Source extract =>
* * * * * * *

Biologists Studying Cascade Fox At Mount Rainier National Park
The Cascade fox, a rare subspecies of vulpes known to live at Mount Rainier National Park, seems to be growing too accustomed to humans for handouts, and a study is under way to determine just how damaging this behavior is to the foxes.
Some of the foxes, which are known to inhabit just one other location, Mount Adams, have been seen "begging" for handouts on the roads in the Paradise area, according to park officials.
The research project just under way will evaluate the ecological impacts on these foxes as a result of human activities, and will enable park managers to better manage visitor use and protect the foxes, park officials said in a release. The study is a cooperative effort between Mount Rainier and the USGS-Forestry and Rangeland Ecosystem Science Center.

* * * * * * *

Tasks to perform =>
1. Revise the Cascade fox article from "Some of the" up to and including "Ecosystem Science Center.", replacing "park officials" with "park staff".
2. According to the Cascade fox article, what is the one other location besides Mount Rainier where these foxes are known to live?
3. Carry on the article about the Cascade fox study from the point where it stops.

* * * * * * *

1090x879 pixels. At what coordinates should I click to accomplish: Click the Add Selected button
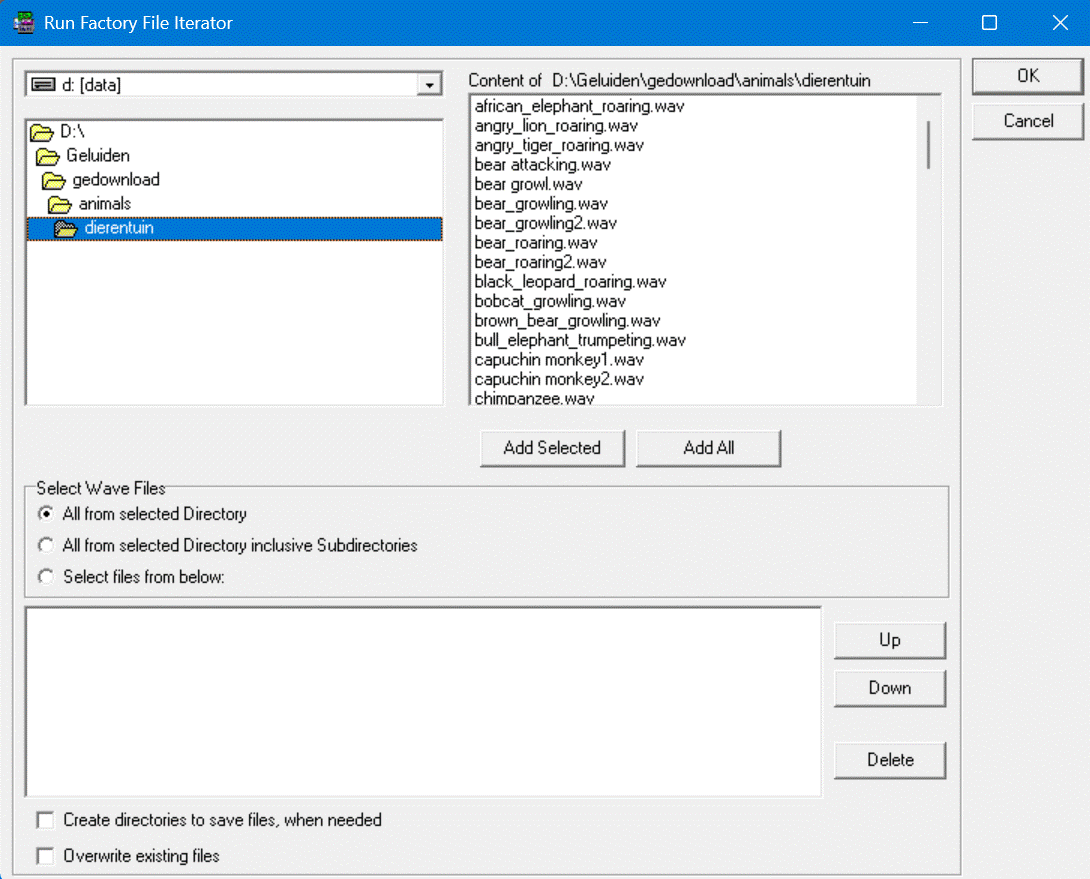pos(552,448)
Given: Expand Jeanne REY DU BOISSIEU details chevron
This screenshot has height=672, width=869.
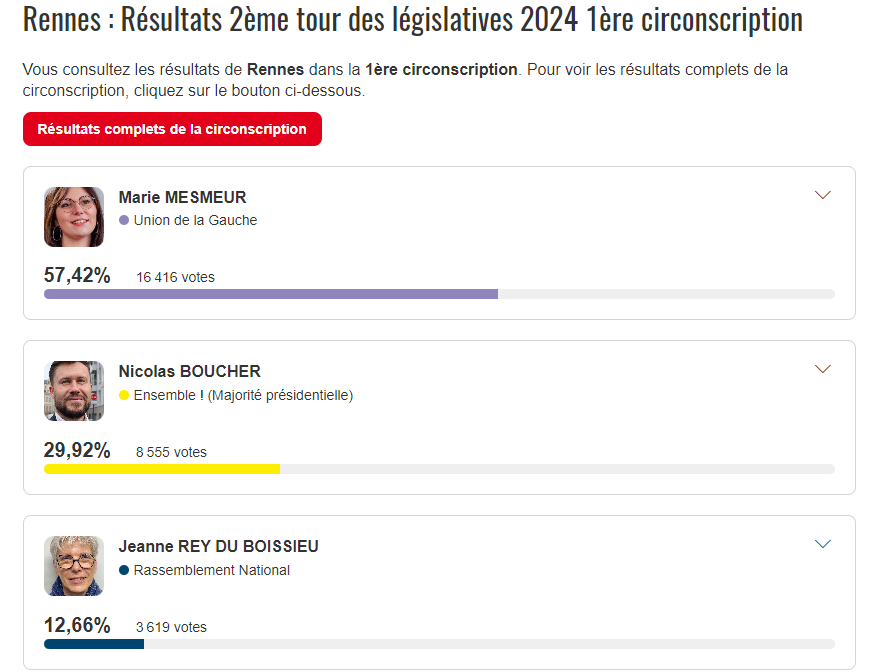Looking at the screenshot, I should coord(823,544).
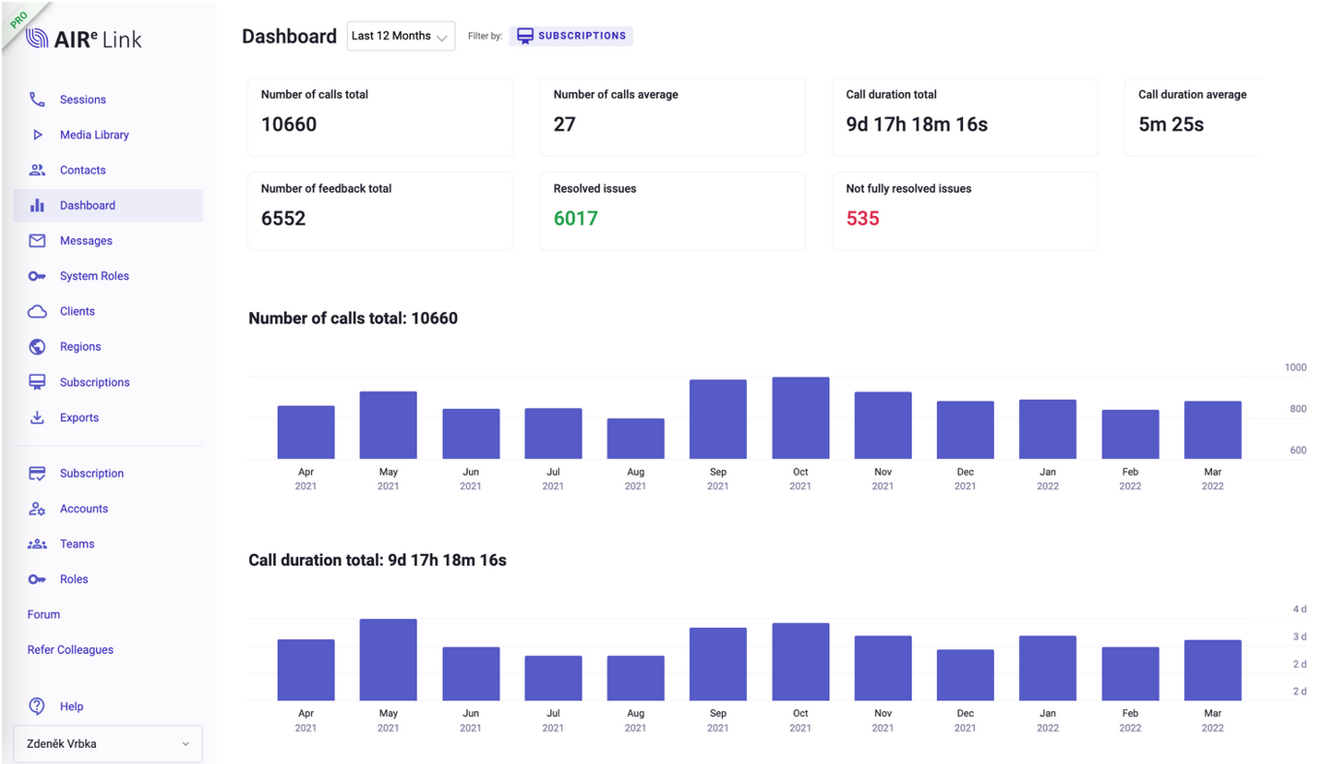The width and height of the screenshot is (1330, 764).
Task: Click the AIRe Link logo
Action: tap(85, 39)
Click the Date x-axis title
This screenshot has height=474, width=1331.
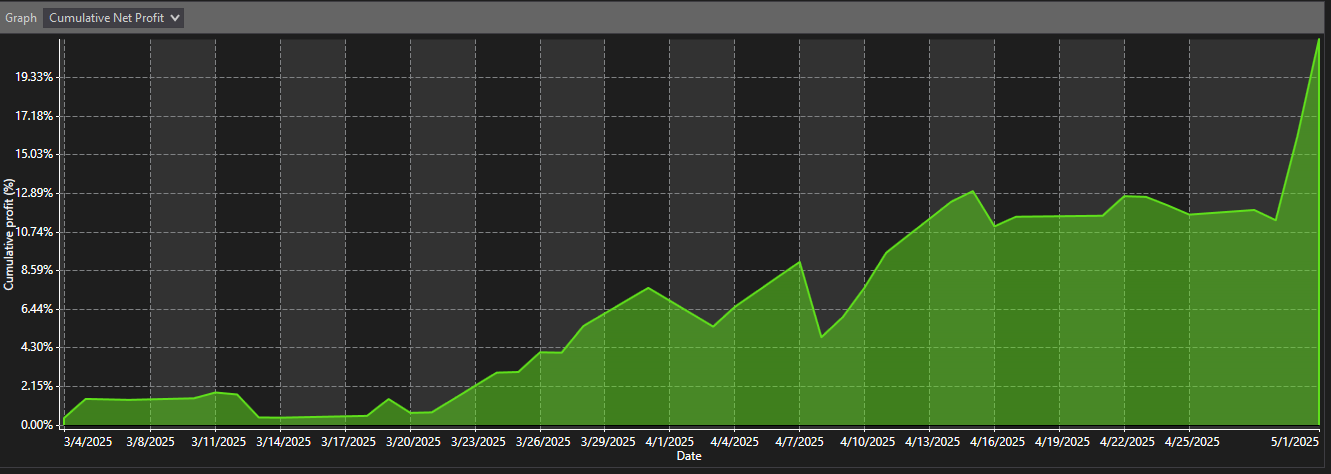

* * * * * * *

Answers to the tasks =>
1.
Some of the foxes, which are known to inhabit just one other location, Mount Adams, have been seen "begging" for handouts on the roads in the Paradise area, according to park staff.
The research project just under way will evaluate the ecological impacts on these foxes as a result of human activities, and will enable park managers to better manage visitor use and protect the foxes, park staff said in a release. The study is a cooperative effort between Mount Rainier and the USGS-Forestry and Rangeland Ecosystem Science Center.

2. Mount Adams.

3.
Visitors may see radio collars on some foxes. These radio collars automatically collect time and location information via GPS receivers, similar to what is used in a car or on the trails. Programmed to record time and location at 3.5 hour intervals, the collars are expected to provide a wealth of information of how visitor use may alter the natural movements and habits of foxes.
Mount Rainier has had a persistent problem with people continually feeding the foxes, and this project is designed to better evaluate the behavioral responses of the foxes to this illegal and damaging practice, the release said. The substantial ongoing efforts to educate the public and enforce no-feeding laws will continue.
Results of this study will lead researchers to better understand human impacts and develop new ways of protecting the foxes and keeping wildlife wild.